1. You're huge!
That's nice. Nothing like insulting someone who will never ever forget you said that and if you're reading this, you know who you are.
2. Haven't you had that baby yet?!
Does it look like I've had the baby yet?!
3. Do you think it's twins?
No, I don't. I trust modern day medicine and the reliability of ultrasound which has been found to be highly reliable for counting people.
4. You're only three months?!
What you are really saying is, "holy cow, you are ginormous!". This is worse though as it is classified as a passive aggressive insult.
5. I carried all in the front. You must be having a girl!
Sneaky devil. My third son actually, all my boys have hidden in various areas of my body, particularly fanny and bosoms.
6. Don't wish your pregnancy away.
I wish you would go away.
7. Do you know how that happens?
No, I don't. Please feel free to share the details of how you think it happens. Evidently the PhD at the end of my name and my ten years of marriage are part of a guise of my sexual ignorance.
8. Are you going to have any more? How many?
Can I just be allowed to be pregnant as a house for one more month and perhaps heal from the impending birth before you pin me down on my plans for how to go broke more swiftly?

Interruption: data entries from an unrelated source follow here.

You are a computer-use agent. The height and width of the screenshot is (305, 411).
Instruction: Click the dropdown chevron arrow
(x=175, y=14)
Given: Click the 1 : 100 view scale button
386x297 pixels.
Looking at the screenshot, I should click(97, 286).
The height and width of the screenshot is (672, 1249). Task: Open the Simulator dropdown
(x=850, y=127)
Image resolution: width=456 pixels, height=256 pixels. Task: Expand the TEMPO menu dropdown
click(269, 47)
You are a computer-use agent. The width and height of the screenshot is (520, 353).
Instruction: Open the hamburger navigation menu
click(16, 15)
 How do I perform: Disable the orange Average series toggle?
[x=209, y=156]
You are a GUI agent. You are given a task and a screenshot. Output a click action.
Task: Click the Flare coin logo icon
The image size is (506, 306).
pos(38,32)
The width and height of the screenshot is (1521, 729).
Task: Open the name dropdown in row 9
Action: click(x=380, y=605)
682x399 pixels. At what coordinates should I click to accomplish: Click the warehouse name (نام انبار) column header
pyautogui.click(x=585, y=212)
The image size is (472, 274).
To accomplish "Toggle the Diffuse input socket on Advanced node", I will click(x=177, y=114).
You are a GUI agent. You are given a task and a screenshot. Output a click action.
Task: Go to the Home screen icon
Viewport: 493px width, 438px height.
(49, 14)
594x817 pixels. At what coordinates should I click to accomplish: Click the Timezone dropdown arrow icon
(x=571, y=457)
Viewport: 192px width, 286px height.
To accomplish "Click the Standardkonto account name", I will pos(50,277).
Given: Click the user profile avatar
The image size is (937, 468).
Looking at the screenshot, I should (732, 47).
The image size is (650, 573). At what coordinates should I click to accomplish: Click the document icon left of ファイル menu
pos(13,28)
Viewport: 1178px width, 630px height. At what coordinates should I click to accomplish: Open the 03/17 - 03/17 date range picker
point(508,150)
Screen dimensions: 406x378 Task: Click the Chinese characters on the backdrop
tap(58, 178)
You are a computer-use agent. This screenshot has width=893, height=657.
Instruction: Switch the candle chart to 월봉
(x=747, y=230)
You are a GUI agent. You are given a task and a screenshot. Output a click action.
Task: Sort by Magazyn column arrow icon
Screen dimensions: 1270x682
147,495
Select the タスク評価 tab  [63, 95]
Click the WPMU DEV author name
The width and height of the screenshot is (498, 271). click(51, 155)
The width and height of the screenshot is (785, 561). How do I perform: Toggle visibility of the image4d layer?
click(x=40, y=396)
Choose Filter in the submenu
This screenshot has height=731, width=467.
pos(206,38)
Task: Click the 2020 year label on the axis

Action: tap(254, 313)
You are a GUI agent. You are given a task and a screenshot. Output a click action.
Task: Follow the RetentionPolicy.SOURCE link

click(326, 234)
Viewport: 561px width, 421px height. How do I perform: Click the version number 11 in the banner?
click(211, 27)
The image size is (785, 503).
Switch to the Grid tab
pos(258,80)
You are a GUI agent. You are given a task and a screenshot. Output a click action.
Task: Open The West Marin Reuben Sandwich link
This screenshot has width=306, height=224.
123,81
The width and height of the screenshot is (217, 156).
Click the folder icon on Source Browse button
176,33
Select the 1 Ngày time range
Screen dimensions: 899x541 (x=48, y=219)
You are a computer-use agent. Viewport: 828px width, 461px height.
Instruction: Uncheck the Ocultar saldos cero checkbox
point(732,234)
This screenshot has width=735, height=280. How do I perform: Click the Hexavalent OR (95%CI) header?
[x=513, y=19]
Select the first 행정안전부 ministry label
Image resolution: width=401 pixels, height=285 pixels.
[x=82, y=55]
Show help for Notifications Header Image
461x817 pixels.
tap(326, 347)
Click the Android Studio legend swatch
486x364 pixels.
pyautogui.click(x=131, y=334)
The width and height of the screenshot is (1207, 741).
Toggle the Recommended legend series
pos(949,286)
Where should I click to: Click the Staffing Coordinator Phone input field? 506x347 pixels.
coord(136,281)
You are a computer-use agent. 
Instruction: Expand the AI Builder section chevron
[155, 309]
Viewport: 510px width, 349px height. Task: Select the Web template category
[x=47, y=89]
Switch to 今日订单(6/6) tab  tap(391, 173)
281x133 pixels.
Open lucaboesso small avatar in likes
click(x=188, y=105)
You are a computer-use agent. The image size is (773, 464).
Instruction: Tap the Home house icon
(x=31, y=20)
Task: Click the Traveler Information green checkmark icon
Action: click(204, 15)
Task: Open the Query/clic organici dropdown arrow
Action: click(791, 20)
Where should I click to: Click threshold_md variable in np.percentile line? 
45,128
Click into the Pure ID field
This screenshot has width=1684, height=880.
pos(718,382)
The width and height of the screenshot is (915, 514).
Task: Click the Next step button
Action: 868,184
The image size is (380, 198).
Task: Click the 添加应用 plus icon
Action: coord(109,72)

9. My wife ran the whole time she was pregnant.
This almost called for me to chuck my second cream puff his way. Instead I said, "Did she ever get away?".
10. Described Action as told by a dear friend: I walked into a party and this man came up and kissed by stomach.
That had to have felt awkward, the pausing, the leaning, the lip pursing, all of it. Certainly he had ignored the overly familiar button ringing in his mind.
BONUS! And the best for last...When are you due? Ummm, six weeks ago.